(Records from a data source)
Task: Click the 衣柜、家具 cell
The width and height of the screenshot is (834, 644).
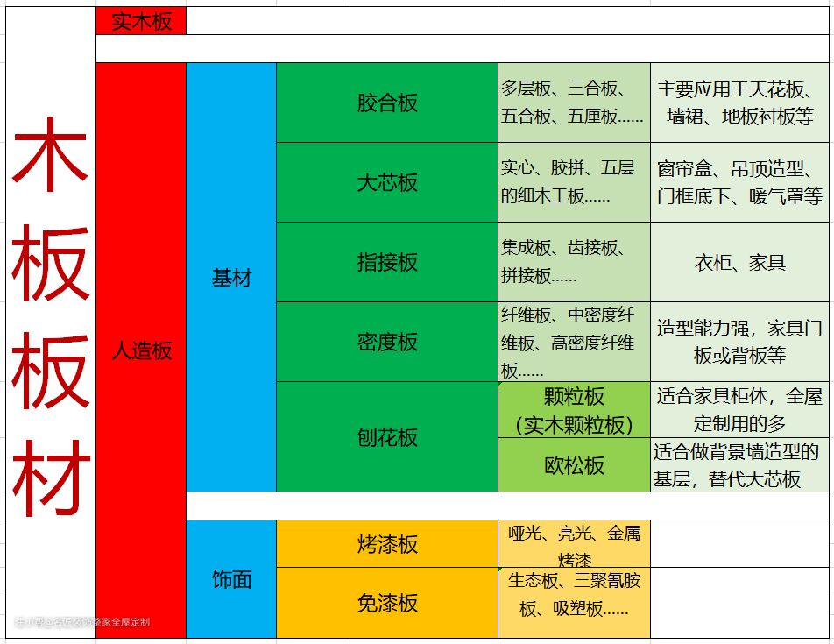Action: point(739,262)
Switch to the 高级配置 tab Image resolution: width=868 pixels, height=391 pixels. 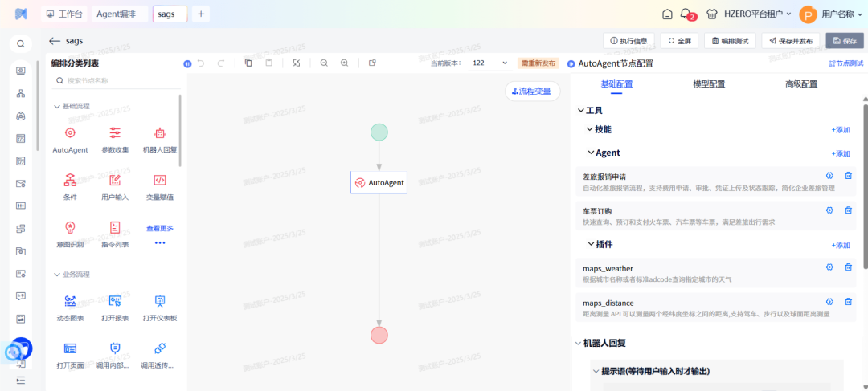coord(800,84)
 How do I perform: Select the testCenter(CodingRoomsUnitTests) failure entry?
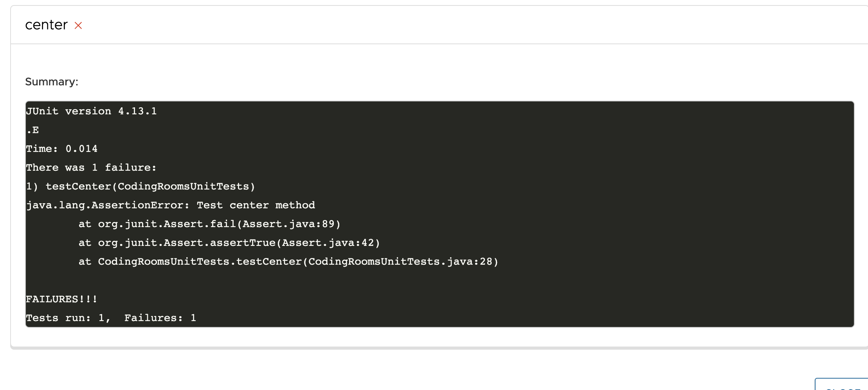140,186
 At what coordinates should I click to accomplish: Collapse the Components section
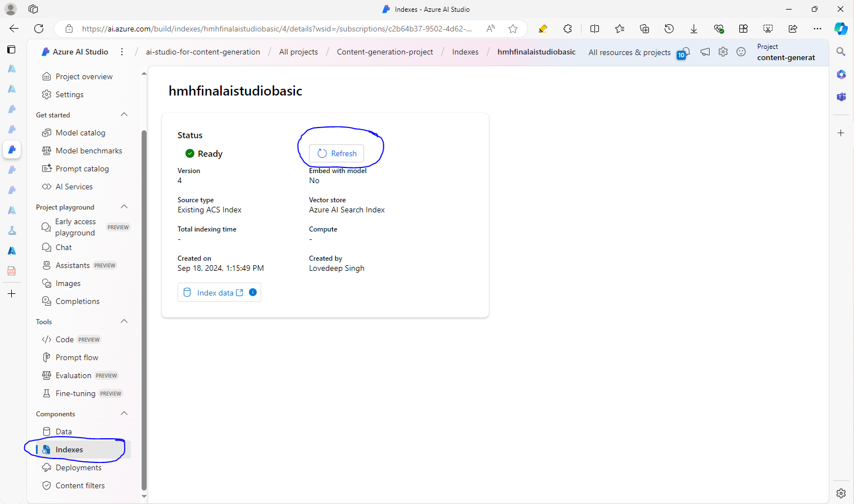click(x=124, y=413)
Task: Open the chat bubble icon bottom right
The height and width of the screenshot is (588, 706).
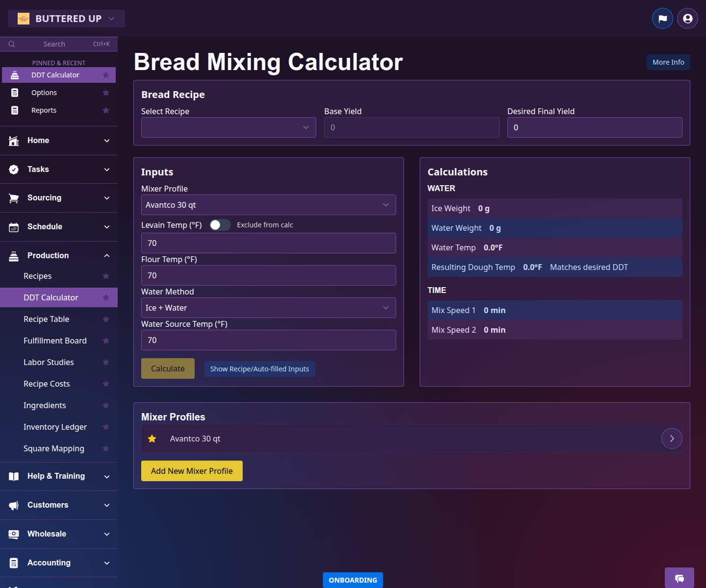Action: (680, 578)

Aim of the exercise: Write out each line exactly, from the one containing "The height and" through the end of the entries, and skip the pictures.

Written solution:
The height and width of the screenshot is (588, 706).
Action: (680, 578)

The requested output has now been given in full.